Maître Liebeaux demande un engagement écrit de suspension jusqu'en 2011, demande à laquelle souscrit le Président du Tribunal.
> Conclusion. D'ici la séance du Tribunal qui statuera sur le fond, c'est à dire sur la demande d'annulation (dans quelques mois), il semble maintenant peu probable que l'arrêté sera suspendu. Mais le mouvement anti boues remporte une bataille : la partie adverse retarde l'exécution de son projet une année de plus !
Ce recul est du, on s'en doute, à l'action des associations locales de défense de l'environnement, à l'opposition des habitants du Cher et de leurs élus. Il exprime aussi l'embarras de la Préfecture devenue soudainement timide, qui ne se déplace pas et ne délègue pas un avocat pour défendre son dossier.

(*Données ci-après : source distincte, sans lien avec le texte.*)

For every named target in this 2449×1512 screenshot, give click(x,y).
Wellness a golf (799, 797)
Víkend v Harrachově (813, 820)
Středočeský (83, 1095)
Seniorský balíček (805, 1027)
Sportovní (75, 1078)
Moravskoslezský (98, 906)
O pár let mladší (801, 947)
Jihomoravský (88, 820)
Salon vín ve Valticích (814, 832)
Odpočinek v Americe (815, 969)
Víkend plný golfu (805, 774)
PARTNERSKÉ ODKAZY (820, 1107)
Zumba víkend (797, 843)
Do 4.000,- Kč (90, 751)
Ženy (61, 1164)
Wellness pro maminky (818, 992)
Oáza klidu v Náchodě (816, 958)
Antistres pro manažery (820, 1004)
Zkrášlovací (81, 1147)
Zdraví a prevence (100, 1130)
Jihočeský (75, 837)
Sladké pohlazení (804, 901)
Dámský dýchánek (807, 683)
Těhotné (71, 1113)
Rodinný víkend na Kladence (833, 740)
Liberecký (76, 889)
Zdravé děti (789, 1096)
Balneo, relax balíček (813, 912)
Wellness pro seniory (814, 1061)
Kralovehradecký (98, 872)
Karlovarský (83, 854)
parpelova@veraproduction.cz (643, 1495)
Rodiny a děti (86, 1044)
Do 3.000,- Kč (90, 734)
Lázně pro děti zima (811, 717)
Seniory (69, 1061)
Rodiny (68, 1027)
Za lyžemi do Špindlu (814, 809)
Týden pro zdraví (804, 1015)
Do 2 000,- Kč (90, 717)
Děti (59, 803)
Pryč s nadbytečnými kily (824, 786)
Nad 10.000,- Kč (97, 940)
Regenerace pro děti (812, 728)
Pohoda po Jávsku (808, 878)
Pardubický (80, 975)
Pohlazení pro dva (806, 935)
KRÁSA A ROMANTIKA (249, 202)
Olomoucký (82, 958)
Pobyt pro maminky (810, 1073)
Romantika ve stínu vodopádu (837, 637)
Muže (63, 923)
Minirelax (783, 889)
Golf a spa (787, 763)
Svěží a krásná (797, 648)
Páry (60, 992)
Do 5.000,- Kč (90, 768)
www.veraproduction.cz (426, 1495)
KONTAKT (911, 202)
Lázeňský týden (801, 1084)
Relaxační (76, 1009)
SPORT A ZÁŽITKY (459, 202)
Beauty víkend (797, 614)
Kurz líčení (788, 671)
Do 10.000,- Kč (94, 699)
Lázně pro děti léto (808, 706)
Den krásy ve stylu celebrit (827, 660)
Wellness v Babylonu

On peut s'interroger : dans quelle concertation de dernière minute entre la Préfecture et le Siaap, ce recul spectaculaire et soudain a-t-il été décidé ?
Le Préfet du Cher a-t-il si peu confiance dans son dossier et dans la validité de ses arguments qu'il envoie le Siaap parler en son nom ? C'est un peu étrange : il était bien question d'un Arrêté préfectoral, non ?
Autre supputation. Il existe un mouvement de protestation anti boues dans le Loir et Cher, département concerné par un autre projet d'épandage de la station d'Achères. Devant le risque d'élargissement de la protestation à plusieurs départements, le Siaap essaye-t-il de faire profil bas ?
> À la sortie du Tribunal, par la voix de Willy Béteau, le Collectif des associations déclare : "Une bataille est remportée, mais ce premier recul ne signifie pas que la partie est gagnée et que l'action va se relâcher". On s'en serait douté.
Photo: sourires à la sortie du Tribunal administratif d'Orléans.